WORK REQUEST A » From the print fair highlights, copy the passage from "My Highlights from" to "and political themes." word for word.
WORK REQUEST B » In the print fair highlights, which press showed Jane Hammond's Snapshot Odyssey?

SOURCE DOCUMENT »
· · · · ·

My Highlights from the IFPDA Print Fair 2014
My Selection:
Richard Diebenkorn, Indigo Horizontal, 1985, at Crown Point Press
Richard Diebenkorn is a master at creating a sense of time, space, and place. His colors evoke an emotion in me that calms my soul and warms my heart. His work speaks to me like walking in the sand by an ocean.
Mel Bochner, Now It Doesn’t Get Any Better Than This, 2014, at Two Palms
Before we can even think it, Mel Bochner says it for us! His work like Now It Doesn’t Get Any Better Than This is what I think and feel every time I see his work. There are no better words than his to convey how brilliant he is and how I treasure being provoked by his wit, humor, and political themes.
Jane Hammond, Snapshot Odyssey, 2014, at Shark’s Ink
Jane Hammond continues to push herself in one artistic direction after another. Her maps, clowns, floral images, and current games of life let us all go on the magical journey with her to lands unknown.
Anish Kapoor, Fold, II, 2014, at The Paragon Press
Anish Kapoor—how can an artist take marble, stone, sheetrock, and stainless steel and forge images that attain the highest level of human creativity? His works on paper are literally out of this world. I look at his work and my eyes light up and my heart soars with the wonder of his creations.
Chuck Close, Self-Portrait, 2014, at Pace Prints
Chuck Close is the master portrait artist of our time. For tens of thousands of years artists have drawn faces, but no one has taken the art of portraiture to the same level as Chuck Close. His portraits within portraits within portraits are a mirror of not only his subjects, but of all of us.

· · · · ·

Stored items

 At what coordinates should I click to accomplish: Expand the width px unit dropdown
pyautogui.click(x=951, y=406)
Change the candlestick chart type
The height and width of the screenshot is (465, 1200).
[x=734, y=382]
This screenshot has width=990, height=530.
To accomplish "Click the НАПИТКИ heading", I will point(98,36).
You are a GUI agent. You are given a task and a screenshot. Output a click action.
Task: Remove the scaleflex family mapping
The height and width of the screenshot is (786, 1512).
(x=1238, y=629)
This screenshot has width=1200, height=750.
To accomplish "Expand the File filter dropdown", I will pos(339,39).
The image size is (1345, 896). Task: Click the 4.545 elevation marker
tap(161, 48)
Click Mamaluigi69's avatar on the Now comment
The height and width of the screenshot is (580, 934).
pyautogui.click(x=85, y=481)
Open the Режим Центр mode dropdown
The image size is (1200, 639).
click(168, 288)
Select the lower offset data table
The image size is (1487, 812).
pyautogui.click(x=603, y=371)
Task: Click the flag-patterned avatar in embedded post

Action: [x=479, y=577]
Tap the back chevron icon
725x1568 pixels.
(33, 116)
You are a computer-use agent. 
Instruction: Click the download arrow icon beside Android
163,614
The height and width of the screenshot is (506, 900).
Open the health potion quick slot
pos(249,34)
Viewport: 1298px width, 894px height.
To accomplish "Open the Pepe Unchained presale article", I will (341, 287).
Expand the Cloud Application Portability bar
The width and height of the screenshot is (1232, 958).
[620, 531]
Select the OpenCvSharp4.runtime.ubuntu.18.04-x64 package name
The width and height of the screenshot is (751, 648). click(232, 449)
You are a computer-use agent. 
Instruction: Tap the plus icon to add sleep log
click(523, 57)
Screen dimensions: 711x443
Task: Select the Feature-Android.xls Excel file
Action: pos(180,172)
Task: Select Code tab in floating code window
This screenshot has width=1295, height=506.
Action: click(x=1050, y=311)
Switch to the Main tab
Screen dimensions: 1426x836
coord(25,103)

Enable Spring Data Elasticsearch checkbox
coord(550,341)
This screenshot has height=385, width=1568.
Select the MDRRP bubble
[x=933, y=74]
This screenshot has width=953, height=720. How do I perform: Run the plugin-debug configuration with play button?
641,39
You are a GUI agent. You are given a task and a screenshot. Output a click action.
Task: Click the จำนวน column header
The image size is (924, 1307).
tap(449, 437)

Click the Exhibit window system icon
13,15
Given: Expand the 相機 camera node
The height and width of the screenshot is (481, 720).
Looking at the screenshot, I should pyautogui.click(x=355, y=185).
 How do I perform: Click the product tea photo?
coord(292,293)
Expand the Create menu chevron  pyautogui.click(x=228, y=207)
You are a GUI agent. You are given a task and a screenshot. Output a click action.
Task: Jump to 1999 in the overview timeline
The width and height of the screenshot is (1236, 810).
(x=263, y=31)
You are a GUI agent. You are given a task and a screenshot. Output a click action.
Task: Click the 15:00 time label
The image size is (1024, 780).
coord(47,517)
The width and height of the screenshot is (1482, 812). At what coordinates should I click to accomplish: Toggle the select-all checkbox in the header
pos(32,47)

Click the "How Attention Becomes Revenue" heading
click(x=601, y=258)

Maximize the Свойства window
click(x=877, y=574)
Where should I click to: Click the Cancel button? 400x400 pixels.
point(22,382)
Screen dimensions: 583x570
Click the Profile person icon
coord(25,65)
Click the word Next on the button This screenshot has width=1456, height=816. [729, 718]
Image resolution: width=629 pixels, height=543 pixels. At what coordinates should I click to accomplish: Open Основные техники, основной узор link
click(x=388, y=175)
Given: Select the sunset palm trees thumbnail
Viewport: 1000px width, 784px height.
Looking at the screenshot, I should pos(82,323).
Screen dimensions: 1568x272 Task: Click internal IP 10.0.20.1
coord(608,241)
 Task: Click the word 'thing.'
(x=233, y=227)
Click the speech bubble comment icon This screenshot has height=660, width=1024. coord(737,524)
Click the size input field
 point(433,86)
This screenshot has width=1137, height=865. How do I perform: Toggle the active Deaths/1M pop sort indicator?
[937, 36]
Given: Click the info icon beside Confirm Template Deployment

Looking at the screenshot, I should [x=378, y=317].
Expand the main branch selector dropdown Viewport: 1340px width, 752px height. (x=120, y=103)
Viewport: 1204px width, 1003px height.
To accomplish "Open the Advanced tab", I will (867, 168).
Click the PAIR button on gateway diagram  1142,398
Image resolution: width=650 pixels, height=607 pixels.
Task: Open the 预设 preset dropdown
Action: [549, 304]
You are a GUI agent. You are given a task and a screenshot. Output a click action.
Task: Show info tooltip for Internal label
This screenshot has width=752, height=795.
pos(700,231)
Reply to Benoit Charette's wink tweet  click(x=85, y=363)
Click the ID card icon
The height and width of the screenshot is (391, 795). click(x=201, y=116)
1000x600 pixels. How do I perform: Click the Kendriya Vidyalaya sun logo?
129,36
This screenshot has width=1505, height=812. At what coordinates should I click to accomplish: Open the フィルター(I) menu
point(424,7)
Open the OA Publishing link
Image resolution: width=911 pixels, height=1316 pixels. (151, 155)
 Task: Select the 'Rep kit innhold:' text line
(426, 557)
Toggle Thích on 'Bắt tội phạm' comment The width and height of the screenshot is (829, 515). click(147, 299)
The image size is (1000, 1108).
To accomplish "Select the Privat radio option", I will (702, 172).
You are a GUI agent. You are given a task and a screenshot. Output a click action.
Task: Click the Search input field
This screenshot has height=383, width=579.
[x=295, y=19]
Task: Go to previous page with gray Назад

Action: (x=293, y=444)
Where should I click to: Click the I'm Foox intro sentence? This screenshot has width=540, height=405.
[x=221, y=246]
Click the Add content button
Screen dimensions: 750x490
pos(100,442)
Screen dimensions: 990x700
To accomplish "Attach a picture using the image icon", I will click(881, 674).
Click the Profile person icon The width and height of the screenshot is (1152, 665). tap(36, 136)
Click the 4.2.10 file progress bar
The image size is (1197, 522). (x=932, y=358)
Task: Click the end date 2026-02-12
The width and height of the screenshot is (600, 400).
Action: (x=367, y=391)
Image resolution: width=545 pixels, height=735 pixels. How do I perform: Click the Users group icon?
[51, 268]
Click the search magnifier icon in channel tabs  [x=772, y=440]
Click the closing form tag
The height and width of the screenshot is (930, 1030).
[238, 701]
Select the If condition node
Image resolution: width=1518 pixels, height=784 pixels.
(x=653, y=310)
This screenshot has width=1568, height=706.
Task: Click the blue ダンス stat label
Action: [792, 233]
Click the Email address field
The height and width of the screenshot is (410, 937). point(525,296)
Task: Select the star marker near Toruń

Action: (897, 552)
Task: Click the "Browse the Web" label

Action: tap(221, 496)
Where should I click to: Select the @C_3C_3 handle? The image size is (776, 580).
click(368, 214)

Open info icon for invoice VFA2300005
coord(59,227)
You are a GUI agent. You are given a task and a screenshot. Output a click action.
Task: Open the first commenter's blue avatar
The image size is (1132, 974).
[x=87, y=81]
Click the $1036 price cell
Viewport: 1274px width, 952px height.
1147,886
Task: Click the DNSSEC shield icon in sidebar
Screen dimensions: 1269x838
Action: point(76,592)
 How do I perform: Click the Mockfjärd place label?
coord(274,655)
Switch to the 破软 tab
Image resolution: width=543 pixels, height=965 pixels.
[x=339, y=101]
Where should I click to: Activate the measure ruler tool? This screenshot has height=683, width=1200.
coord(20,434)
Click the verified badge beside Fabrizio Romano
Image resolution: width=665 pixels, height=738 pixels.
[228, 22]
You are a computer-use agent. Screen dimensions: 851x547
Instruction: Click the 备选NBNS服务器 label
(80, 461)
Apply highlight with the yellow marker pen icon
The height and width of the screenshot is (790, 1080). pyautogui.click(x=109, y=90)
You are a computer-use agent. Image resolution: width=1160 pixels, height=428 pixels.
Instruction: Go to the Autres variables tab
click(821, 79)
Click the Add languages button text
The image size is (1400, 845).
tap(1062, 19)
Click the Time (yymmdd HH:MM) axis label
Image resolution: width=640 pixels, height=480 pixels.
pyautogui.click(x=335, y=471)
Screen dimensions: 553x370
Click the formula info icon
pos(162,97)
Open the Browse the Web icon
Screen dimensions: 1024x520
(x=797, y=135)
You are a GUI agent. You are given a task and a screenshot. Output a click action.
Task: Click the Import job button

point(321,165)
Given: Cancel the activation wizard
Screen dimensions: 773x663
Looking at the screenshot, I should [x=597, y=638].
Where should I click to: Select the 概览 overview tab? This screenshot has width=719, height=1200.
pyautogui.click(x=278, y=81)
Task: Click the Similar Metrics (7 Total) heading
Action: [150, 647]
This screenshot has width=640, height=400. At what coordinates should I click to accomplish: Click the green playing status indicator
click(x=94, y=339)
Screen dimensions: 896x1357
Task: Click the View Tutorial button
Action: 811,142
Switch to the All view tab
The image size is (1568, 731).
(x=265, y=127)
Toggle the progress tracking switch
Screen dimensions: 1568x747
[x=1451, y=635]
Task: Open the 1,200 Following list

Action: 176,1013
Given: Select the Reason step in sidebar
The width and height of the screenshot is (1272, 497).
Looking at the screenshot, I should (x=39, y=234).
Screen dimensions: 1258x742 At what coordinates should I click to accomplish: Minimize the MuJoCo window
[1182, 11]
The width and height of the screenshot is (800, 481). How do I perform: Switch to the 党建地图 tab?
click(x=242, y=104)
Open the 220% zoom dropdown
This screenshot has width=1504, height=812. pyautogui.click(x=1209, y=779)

· · · · ·

TASK OUTPUT A »
My Highlights from the IFPDA Print Fair 2014
My Selection:
Richard Diebenkorn, Indigo Horizontal, 1985, at Crown Point Press
Richard Diebenkorn is a master at creating a sense of time, space, and place. His colors evoke an emotion in me that calms my soul and warms my heart. His work speaks to me like walking in the sand by an ocean.
Mel Bochner, Now It Doesn’t Get Any Better Than This, 2014, at Two Palms
Before we can even think it, Mel Bochner says it for us! His work like Now It Doesn’t Get Any Better Than This is what I think and feel every time I see his work. There are no better words than his to convey how brilliant he is and how I treasure being provoked by his wit, humor, and political themes.

TASK OUTPUT B » Shark's Ink